DFT Studies on the performance of Pristine and Si-doped Fullerenes (C20 and SiC19) as Adsorbent and Sensor for Methyl Paraben

The research investigated the performances of pristine and Si-doped fullerenes (C20 and SiC19) as an adsorbent and sensor for the removal and detection of methyl paraben (MP) using density functional theory computations. The results indicated that MP interaction with C20 is experimentally impossible, endothermic, and non-spontaneous, suggesting that C20 is not an effective adsorbent for the removal of MP. On the other hand, MP adsorption on the surface of SiC19 is experimentally feasible, exothermic, spontaneous, and thermodynamically reversible, indicating that SiC19 could be a potential adsorbent for the removal of MP. The study also scrutinized the effects of water as the solvent and changing temperature on the thermodynamic parameters. The findings revealed that both parameters do not have any meaningful effects on the interactions in the case of both adsorbents.

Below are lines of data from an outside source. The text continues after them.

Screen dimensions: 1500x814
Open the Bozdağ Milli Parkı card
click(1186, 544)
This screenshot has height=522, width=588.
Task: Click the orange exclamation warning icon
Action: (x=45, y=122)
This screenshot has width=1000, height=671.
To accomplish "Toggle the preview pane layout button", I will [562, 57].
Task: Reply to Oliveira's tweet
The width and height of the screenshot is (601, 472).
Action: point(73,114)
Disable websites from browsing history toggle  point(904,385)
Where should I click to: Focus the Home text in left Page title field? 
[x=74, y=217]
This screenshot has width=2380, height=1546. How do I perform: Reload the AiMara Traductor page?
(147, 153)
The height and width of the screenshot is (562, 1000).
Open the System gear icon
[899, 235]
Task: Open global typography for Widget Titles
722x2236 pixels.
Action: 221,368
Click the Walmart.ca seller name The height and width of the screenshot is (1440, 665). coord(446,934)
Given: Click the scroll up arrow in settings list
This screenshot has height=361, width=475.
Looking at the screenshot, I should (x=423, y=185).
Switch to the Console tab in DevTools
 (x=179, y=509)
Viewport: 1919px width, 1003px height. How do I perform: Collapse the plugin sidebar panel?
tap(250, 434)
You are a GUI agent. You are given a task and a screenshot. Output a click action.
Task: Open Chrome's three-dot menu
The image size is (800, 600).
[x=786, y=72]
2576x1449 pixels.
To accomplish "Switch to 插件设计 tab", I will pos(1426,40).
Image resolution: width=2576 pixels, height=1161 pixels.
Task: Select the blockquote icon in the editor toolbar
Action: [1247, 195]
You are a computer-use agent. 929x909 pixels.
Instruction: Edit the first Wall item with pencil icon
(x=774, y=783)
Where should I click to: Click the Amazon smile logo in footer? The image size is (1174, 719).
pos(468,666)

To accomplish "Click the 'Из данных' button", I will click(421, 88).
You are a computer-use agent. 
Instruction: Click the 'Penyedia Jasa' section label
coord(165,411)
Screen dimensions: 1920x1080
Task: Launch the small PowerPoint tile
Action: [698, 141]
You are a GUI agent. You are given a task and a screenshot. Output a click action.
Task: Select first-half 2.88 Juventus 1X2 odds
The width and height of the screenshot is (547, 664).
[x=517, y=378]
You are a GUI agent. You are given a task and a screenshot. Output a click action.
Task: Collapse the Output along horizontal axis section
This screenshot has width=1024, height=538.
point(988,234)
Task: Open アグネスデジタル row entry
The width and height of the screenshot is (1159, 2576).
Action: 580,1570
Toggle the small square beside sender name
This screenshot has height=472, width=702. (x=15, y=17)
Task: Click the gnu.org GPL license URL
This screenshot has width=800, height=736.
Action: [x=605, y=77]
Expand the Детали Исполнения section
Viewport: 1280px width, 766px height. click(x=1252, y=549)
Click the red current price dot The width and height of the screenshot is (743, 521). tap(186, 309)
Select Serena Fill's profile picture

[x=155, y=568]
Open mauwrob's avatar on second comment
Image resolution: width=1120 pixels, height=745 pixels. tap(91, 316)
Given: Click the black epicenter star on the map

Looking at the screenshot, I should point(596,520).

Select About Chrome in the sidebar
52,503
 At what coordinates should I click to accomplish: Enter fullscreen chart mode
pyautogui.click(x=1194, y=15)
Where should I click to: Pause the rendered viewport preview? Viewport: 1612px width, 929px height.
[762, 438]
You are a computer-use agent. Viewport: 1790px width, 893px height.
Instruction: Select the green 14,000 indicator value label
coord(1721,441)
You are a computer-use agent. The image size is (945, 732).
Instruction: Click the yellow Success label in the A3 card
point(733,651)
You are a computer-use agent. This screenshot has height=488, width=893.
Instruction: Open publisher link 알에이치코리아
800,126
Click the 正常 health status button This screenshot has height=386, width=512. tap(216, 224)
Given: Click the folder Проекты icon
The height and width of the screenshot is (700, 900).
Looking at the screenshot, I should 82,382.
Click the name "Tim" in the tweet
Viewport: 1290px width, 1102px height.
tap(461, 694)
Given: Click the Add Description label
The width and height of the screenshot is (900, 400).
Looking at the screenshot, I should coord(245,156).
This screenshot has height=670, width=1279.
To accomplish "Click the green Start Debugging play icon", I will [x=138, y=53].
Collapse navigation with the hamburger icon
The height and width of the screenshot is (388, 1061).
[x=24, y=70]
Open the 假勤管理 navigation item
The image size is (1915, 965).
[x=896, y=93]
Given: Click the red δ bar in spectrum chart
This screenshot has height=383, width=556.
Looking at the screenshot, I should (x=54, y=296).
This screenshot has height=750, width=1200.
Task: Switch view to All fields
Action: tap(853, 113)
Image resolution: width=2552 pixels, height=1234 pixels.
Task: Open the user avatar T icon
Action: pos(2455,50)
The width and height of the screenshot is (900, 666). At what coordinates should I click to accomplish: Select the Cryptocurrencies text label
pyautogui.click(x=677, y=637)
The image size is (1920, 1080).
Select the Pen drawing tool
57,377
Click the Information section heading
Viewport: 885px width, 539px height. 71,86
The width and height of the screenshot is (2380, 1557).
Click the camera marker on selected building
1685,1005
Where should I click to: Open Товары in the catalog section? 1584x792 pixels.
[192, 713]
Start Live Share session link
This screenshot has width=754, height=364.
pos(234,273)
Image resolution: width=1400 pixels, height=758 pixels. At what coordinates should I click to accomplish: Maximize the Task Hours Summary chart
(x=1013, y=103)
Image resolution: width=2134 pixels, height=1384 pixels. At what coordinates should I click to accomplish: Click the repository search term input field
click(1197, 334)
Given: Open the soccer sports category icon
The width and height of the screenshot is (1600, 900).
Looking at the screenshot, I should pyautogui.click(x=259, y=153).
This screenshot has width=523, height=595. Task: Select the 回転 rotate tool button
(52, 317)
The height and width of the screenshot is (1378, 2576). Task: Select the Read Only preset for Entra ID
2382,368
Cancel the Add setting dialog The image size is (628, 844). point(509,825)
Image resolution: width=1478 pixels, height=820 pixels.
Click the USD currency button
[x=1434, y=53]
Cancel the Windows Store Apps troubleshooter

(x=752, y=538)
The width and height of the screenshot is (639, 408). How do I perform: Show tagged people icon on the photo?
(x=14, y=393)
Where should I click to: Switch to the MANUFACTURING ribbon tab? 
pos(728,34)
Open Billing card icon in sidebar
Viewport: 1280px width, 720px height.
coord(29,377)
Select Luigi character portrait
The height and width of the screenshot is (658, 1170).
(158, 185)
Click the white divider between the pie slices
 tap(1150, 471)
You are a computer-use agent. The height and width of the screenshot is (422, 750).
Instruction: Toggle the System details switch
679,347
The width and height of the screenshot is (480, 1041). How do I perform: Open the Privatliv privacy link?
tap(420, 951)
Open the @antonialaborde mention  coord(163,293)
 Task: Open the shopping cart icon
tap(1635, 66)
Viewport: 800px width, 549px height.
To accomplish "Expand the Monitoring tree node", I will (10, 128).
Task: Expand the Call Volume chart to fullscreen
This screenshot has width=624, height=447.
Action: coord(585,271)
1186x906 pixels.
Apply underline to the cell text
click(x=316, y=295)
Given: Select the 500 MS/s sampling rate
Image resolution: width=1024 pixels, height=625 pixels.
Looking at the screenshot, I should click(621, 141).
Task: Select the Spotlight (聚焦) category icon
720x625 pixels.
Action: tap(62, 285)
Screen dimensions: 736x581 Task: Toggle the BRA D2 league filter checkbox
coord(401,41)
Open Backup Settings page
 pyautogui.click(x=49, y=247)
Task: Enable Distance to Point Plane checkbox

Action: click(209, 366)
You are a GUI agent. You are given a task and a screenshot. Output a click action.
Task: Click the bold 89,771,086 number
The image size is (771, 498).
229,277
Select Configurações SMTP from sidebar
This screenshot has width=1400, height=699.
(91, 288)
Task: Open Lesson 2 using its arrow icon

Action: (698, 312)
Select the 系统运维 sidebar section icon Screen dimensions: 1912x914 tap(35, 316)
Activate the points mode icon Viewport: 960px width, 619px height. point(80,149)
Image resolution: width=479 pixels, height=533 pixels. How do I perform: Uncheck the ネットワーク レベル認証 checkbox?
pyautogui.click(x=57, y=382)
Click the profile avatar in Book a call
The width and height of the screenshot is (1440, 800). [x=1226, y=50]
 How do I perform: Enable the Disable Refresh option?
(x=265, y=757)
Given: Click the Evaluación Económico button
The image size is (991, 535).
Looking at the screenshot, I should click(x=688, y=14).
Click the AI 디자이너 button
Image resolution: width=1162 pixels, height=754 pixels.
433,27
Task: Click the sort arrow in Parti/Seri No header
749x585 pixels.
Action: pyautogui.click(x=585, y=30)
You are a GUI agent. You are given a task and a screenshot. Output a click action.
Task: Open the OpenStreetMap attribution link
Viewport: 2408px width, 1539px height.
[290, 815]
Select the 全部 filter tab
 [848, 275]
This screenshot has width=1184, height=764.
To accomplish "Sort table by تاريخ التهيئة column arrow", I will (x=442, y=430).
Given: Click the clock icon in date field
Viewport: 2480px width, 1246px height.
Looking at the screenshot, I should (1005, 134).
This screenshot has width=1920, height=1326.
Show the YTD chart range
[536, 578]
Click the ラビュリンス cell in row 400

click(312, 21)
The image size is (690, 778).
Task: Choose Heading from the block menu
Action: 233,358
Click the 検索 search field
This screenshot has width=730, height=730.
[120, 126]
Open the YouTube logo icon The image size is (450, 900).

Additionally, the Frontier Molecular Orbital (FMO) analysis showed that SiC19is more conductive than C20. Moreover, the bandgap of C20 did not experience significant changes during the adsorption process, while the bandgap of SiC19 decreased from 5.840 eV to 3.270 eV. This implies that Si-doped fullerene can be utilized as a good electrocatalytic modifier for the electrochemical detection of methyl paraben. In conclusion, the research provides valuable insights into the potential use of Si-doped fullerene (SiC19) as an effective adsorbent and sensor for the removal and detection of methyl paraben.